Le diagnostic repose sur une approche multimodale.
L’écho-Doppler constitue souvent le premier examen, permettant d’objectiver une dilatation des veines ovariennes et un reflux.
L’angioscanner ou l’IRM pelvienne permettent de cartographier l’anatomie veineuse, de visualiser les varices pelviennes et d’identifier une compression de la veine rénale gauche.
La phlébographie pelvienne avec mesure des gradients de pression reste l’examen de référence, notamment en cas de doute diagnostique ou avant traitement interventionnel.
Traitement des varices pelviennes
La prise en charge dépend de la symptomatologie et du mécanisme sous-jacent.
Un traitement médical peut être proposé en première intention, reposant sur les antalgiques, les veinotoniques et parfois les traitements hormonaux visant à diminuer la congestion veineuse.
Le traitement de référence des varices pelviennes symptomatiques est aujourd’hui endovasculaire. Il repose sur l’embolisation des veines ovariennes incontinentes, réalisée par coils et/ou agents sclérothérapiques.

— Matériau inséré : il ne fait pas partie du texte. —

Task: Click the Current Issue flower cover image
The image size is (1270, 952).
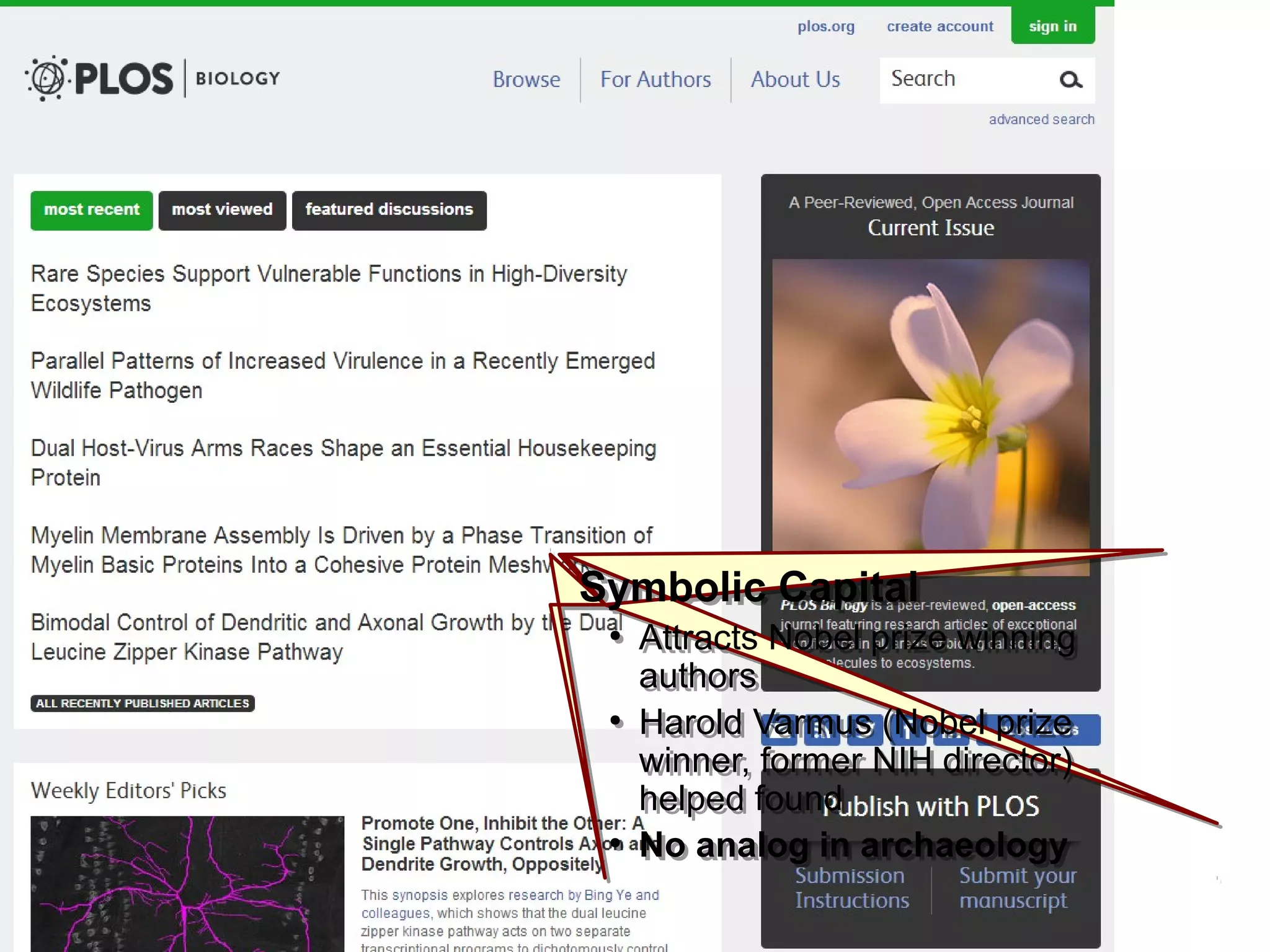Action: click(x=930, y=397)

Cette technique mini-invasive offre d’excellents résultats avec une amélioration significative des douleurs dans la majorité des cas.
Formes modérées
Traitement endovasculaire
Options chirurgicales
Conclusion
Ainsi, les varices pelviennes et le syndrome de Nut-Cracker nécessitent une évaluation précise, souvent multidisciplinaire, afin de proposer une stratégie thérapeutique adaptée, allant du traitement conservateur aux techniques endovasculaires ou chirurgicales.